--- Start Extract ---

I'm sure many of you have seen this already, but I thought I would post it here for people who haven't.

Hemingway app is a site that basically simplifies your writing. It is not perfect by any means, but attempts to help writers create bolder, more concise prose. Writers all have their own voice and it is best to use your own judgement when using the app, but it has helped me break out of my passive voice a bit more and highlights when my sentences get too complex. Sometimes, complex is needed and right for the individual, but I am often guilty of lengthy, meandering sentences. This has given me an opportunity to assess things objectively, without forcing my friends and family to read my work. Anyway, it's totally free and might help some of us out when writing out game documents and dialogue. :)

http://hemingwayapp.com/

Snarky

#1
I would have more faith in it, even just as a guide, if it actually worked: http://languagelog.ldc.upenn.edu/nll/?p=10416

No computer app is going to be able to parse natural language 100% correctly, but if it has such poor performance at correctly identifying and measuring the metrics it uses to rate your writing, it seems basically useless. (Beyond serving as a prompt to examine certain sentences more closely for potential problems/improvements, which would be useful even if it picked them at random.)

Myinah

I've read all the negative reviews of it, but having used it myself, I personally found it very helpful and think others might too. Not for everything but for passive voice, overuse of adverbs, and complex structures in particular. I'm not saying it makes bad writing good, or repairs broken sentences. I'm saying as one of many tools it can be helpful at highlighting long, complex structures and pointing out excessive use of adverbs and passive voice. For that I have found it very useful, but I would say I am a reasonable writer and was able to make use it along with my own best judgement.

--- End Extract ---
--- Start Material supplied ---

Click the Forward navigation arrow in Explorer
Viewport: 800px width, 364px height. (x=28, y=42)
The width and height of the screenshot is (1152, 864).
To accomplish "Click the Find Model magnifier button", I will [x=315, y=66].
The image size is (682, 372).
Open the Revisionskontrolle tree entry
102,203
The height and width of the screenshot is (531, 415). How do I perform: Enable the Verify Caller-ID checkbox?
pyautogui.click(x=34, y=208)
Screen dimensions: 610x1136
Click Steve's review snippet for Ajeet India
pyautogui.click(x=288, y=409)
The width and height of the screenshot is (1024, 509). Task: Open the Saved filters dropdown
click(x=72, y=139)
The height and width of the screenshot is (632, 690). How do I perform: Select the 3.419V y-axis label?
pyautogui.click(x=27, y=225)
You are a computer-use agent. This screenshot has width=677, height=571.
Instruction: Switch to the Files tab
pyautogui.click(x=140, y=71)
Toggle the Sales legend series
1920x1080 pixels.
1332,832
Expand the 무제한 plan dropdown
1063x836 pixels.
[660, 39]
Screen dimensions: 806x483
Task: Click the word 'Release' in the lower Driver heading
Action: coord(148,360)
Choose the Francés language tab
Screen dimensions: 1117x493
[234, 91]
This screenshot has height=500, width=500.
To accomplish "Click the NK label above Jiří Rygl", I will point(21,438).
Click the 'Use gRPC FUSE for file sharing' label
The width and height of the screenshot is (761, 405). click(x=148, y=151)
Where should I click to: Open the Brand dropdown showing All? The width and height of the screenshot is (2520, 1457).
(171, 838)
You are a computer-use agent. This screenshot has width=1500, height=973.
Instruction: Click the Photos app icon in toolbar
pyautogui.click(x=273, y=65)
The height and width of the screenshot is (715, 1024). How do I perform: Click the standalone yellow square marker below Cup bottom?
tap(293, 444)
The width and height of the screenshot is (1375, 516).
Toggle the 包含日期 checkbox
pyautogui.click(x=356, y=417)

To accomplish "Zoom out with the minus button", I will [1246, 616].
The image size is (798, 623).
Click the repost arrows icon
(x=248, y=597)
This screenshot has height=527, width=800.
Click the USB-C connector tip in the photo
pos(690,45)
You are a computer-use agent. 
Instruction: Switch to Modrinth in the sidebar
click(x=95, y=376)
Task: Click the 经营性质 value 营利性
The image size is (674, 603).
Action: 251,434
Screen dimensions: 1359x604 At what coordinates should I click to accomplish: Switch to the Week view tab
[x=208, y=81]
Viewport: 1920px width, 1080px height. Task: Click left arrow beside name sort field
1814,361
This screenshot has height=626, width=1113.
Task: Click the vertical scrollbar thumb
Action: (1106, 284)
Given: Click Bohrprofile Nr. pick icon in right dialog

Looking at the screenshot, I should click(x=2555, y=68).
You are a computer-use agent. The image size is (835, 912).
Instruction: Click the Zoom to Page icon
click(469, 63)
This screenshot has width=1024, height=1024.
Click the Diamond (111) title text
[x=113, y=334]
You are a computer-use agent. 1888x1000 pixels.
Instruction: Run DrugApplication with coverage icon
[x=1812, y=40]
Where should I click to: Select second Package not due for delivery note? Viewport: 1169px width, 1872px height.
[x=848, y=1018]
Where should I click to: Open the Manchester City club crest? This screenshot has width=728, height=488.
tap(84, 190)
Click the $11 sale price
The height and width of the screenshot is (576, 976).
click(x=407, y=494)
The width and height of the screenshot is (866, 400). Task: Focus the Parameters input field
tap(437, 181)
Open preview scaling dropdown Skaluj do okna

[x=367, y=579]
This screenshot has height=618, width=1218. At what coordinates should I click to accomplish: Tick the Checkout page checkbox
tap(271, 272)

--- End Material supplied ---

● Tasks to perform
A) Translate this sentence from the thread about the Hemingway app into Spanish: "Hemingway app is a site that basically simplifies your writing."
B) Answer these questions using the thread about the Hemingway app:
(i) According to the opening post, what has the app helped the poster break out of?
(ii) What does the opening post say about the app's cost?
(iii) What three things does Myinah's post name as areas where the app helped?
C) Copy word for word the part of the thread about the Hemingway app starting at "No computer app" and ending at "them at random.)".
The rows play no part in this.

● Final results
A) Hemingway app es un sitio que, básicamente, simplifica tu escritura.

B)
(i) The poster's passive voice.
(ii) It's totally free.
(iii) Passive voice, overuse of adverbs, and complex structures.

C)
No computer app is going to be able to parse natural language 100% correctly, but if it has such poor performance at correctly identifying and measuring the metrics it uses to rate your writing, it seems basically useless. (Beyond serving as a prompt to examine certain sentences more closely for potential problems/improvements, which would be useful even if it picked them at random.)